(TASK INPUT begins)

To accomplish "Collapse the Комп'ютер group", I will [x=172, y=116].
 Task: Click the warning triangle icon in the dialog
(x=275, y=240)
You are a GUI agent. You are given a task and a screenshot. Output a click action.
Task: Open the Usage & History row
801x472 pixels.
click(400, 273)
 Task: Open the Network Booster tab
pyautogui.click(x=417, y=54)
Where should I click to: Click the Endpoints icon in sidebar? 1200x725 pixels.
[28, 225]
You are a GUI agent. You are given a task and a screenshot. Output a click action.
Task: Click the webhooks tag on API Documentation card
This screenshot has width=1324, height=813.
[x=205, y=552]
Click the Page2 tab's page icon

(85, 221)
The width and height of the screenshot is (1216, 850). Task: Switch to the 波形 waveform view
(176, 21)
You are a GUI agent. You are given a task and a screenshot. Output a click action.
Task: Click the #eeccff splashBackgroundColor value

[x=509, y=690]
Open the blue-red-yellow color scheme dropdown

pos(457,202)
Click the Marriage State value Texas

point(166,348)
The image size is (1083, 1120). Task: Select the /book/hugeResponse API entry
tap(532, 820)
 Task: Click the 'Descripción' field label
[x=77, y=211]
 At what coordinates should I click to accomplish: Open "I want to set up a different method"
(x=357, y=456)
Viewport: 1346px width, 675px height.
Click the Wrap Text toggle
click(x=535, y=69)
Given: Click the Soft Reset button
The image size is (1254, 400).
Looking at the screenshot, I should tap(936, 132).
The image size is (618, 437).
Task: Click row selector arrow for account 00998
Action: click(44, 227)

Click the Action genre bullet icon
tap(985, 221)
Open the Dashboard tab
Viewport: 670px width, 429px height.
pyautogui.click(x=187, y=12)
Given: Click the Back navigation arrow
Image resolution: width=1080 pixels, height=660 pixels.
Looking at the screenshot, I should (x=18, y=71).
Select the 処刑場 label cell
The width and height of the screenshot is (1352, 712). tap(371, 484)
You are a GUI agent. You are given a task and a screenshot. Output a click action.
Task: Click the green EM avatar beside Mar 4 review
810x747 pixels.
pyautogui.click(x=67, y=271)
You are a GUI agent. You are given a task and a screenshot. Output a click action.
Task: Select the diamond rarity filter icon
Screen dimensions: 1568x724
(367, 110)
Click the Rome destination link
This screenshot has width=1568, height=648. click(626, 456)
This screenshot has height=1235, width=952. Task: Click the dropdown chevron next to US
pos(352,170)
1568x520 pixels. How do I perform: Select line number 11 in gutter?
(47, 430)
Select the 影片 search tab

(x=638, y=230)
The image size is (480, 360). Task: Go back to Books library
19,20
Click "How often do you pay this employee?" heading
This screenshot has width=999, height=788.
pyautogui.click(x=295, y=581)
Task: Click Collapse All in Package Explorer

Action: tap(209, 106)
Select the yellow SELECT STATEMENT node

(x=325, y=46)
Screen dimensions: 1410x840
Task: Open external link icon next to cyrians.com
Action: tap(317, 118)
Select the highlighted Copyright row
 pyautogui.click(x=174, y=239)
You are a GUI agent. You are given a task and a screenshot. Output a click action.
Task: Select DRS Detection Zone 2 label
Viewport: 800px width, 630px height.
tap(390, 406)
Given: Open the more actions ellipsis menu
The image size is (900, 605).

(TASK INPUT ends)

- _ABOUT THIS EXERCISE_:
Word for word, write out each record shown above.

- _REPLY TO THE EXERCISE_:
To accomplish "Collapse the Комп'ютер group", I will [x=172, y=116].
 Task: Click the warning triangle icon in the dialog
(x=275, y=240)
You are a GUI agent. You are given a task and a screenshot. Output a click action.
Task: Open the Usage & History row
801x472 pixels.
click(400, 273)
 Task: Open the Network Booster tab
pyautogui.click(x=417, y=54)
Where should I click to: Click the Endpoints icon in sidebar? 1200x725 pixels.
[28, 225]
You are a GUI agent. You are given a task and a screenshot. Output a click action.
Task: Click the webhooks tag on API Documentation card
This screenshot has width=1324, height=813.
[x=205, y=552]
Click the Page2 tab's page icon

(85, 221)
The width and height of the screenshot is (1216, 850). Task: Switch to the 波形 waveform view
(176, 21)
You are a GUI agent. You are given a task and a screenshot. Output a click action.
Task: Click the #eeccff splashBackgroundColor value

[x=509, y=690]
Open the blue-red-yellow color scheme dropdown

pos(457,202)
Click the Marriage State value Texas

point(166,348)
The image size is (1083, 1120). Task: Select the /book/hugeResponse API entry
tap(532, 820)
 Task: Click the 'Descripción' field label
[x=77, y=211]
 At what coordinates should I click to accomplish: Open "I want to set up a different method"
(x=357, y=456)
Viewport: 1346px width, 675px height.
Click the Wrap Text toggle
click(x=535, y=69)
Given: Click the Soft Reset button
The image size is (1254, 400).
Looking at the screenshot, I should tap(936, 132).
The image size is (618, 437).
Task: Click row selector arrow for account 00998
Action: click(44, 227)

Click the Action genre bullet icon
tap(985, 221)
Open the Dashboard tab
Viewport: 670px width, 429px height.
pyautogui.click(x=187, y=12)
Given: Click the Back navigation arrow
Image resolution: width=1080 pixels, height=660 pixels.
Looking at the screenshot, I should (x=18, y=71).
Select the 処刑場 label cell
The width and height of the screenshot is (1352, 712). tap(371, 484)
You are a GUI agent. You are given a task and a screenshot. Output a click action.
Task: Click the green EM avatar beside Mar 4 review
810x747 pixels.
pyautogui.click(x=67, y=271)
You are a GUI agent. You are given a task and a screenshot. Output a click action.
Task: Select the diamond rarity filter icon
Screen dimensions: 1568x724
(367, 110)
Click the Rome destination link
This screenshot has width=1568, height=648. click(626, 456)
This screenshot has height=1235, width=952. Task: Click the dropdown chevron next to US
pos(352,170)
1568x520 pixels. How do I perform: Select line number 11 in gutter?
(47, 430)
Select the 影片 search tab

(x=638, y=230)
The image size is (480, 360). Task: Go back to Books library
19,20
Click "How often do you pay this employee?" heading
This screenshot has width=999, height=788.
pyautogui.click(x=295, y=581)
Task: Click Collapse All in Package Explorer

Action: tap(209, 106)
Select the yellow SELECT STATEMENT node

(x=325, y=46)
Screen dimensions: 1410x840
Task: Open external link icon next to cyrians.com
Action: tap(317, 118)
Select the highlighted Copyright row
 pyautogui.click(x=174, y=239)
You are a GUI agent. You are given a task and a screenshot. Output a click action.
Task: Select DRS Detection Zone 2 label
Viewport: 800px width, 630px height.
tap(390, 406)
Given: Open the more actions ellipsis menu
The image size is (900, 605).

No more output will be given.